LibertyDSNP / parquetjs

Fully asynchronous, pure JavaScript implementation of the Parquet file format with additional features
MIT License
55 stars 25 forks source link

Fails to correctly read binary data from dictionary pages #131

Closed jwoyame closed 2 months ago

jwoyame commented 5 months ago

When reading a binary column, like the spatial column of a GeoParquet dataset, the values will be damaged in a way that cannot be reversed.

Steps to reproduce

The data-multipolygon-encoding_wkb.parquet test file for GeoParquet has binary columns that correspond to the values in the text document data-multipolygon-wkt.csv.

The second geometry column value should have the binary equivalent of this geometry:

MULTIPOLYGON (((30 20, 45 40, 10 40, 30 20)), ((15 5, 40 10, 10 20, 5 10, 15 5)))

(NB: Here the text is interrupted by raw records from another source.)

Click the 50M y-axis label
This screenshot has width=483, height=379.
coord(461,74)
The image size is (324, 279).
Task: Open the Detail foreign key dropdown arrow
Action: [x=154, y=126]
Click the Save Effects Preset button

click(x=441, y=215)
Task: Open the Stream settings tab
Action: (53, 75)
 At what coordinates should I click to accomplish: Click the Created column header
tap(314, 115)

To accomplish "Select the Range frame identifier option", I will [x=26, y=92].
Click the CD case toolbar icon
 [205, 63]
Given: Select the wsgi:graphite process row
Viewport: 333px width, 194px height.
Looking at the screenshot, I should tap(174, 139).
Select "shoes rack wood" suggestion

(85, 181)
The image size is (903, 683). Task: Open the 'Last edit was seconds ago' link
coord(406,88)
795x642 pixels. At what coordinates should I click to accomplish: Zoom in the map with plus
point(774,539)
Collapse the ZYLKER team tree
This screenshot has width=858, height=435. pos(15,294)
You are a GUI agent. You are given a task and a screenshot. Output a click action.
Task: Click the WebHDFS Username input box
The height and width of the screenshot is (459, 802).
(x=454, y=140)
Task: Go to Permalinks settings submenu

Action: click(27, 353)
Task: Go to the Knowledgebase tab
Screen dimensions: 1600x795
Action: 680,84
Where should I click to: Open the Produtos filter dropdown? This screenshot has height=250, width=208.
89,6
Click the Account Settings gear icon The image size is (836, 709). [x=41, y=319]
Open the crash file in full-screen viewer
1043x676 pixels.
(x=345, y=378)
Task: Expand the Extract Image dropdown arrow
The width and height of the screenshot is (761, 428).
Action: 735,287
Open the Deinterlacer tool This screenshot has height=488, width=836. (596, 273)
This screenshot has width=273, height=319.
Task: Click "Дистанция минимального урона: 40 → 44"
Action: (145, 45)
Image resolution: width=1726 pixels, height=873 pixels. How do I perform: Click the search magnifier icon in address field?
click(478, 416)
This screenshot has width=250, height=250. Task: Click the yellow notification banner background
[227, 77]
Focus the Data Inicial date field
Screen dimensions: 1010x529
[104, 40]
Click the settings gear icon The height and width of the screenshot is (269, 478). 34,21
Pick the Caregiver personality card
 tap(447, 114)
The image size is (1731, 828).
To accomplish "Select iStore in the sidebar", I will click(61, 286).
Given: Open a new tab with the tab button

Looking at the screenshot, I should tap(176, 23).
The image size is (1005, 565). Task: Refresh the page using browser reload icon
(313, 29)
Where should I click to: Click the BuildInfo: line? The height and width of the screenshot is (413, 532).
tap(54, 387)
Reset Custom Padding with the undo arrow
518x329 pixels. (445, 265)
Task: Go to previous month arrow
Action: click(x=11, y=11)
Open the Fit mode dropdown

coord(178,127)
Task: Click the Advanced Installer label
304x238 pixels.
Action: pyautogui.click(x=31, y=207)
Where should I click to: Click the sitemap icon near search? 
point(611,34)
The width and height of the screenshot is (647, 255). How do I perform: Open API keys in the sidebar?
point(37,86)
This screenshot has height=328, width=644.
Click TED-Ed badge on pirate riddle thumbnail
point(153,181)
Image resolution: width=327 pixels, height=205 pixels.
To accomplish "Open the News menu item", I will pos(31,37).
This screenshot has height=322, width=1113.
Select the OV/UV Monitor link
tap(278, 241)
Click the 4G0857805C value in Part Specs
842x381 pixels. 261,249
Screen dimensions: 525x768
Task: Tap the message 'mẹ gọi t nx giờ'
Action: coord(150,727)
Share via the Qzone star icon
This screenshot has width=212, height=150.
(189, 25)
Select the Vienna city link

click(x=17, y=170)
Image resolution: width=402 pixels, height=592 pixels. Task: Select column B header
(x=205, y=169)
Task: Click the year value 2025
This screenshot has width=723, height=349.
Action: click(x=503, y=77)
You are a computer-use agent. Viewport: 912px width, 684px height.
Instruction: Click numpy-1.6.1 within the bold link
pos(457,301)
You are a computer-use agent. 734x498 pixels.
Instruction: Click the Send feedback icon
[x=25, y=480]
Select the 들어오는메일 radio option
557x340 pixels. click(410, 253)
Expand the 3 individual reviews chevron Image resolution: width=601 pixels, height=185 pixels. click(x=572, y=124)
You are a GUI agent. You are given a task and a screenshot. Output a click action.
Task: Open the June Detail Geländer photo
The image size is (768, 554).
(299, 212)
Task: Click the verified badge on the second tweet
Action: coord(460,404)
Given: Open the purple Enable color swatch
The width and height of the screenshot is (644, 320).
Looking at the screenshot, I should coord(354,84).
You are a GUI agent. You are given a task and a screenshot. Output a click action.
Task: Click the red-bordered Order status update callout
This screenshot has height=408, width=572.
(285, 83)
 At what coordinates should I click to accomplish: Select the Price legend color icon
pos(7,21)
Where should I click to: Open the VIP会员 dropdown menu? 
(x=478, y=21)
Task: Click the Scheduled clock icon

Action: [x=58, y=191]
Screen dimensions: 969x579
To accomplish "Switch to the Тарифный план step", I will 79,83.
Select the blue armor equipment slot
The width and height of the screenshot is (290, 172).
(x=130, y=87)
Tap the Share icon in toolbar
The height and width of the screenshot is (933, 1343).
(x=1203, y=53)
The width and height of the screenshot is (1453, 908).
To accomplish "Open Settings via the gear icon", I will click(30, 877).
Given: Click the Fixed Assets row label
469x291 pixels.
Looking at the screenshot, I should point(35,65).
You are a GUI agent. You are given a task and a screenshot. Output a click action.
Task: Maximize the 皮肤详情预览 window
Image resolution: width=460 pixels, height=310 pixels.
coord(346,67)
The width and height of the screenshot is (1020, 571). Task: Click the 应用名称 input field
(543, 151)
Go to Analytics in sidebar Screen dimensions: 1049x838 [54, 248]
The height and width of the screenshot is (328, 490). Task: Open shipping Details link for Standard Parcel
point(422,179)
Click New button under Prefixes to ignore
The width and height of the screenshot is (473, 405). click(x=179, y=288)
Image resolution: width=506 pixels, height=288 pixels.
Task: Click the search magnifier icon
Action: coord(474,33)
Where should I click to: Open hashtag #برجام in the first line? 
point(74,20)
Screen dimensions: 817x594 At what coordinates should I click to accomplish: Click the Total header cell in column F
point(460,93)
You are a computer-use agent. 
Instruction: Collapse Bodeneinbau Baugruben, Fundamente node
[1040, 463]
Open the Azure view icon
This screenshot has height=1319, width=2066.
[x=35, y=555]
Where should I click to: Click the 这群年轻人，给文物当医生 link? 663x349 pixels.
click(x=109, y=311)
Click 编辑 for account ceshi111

Instead, the decimal value 45 comes out as 45.9765625 when read through this package. This happens to multiple values, but taking 45 as an example,

Correct hex value for coordinate pair (45, 40):

00000000 00804640 00000000 00004440

Actual hex value for coordinate pair: 00000000 00fd4640 00000000 00004440

Notice the value change from 80 -> fd, which happens because the package is translating binary values to strings and hex value 80 is outside the ASCII range (it happens to be the continuation byte).

Expected behaviour

The output binary should match the on-disk binary content for the column.

Actual behaviour

The values are getting modified because the Parquet file uses a dictionary page, and this package is converting all dictionary page values to strings. The decodeDictionaryPage function has:

    return decodeValues(opts.column.primitiveType, opts.column.encoding, dictCursor, (header.dictionary_page_header).num_values, opts)
        .map((d) => d.toString());

Notice the second line that maps all values to strings. Because converting binary to UTF-8 and back is lossy, there is no way to recover the true data.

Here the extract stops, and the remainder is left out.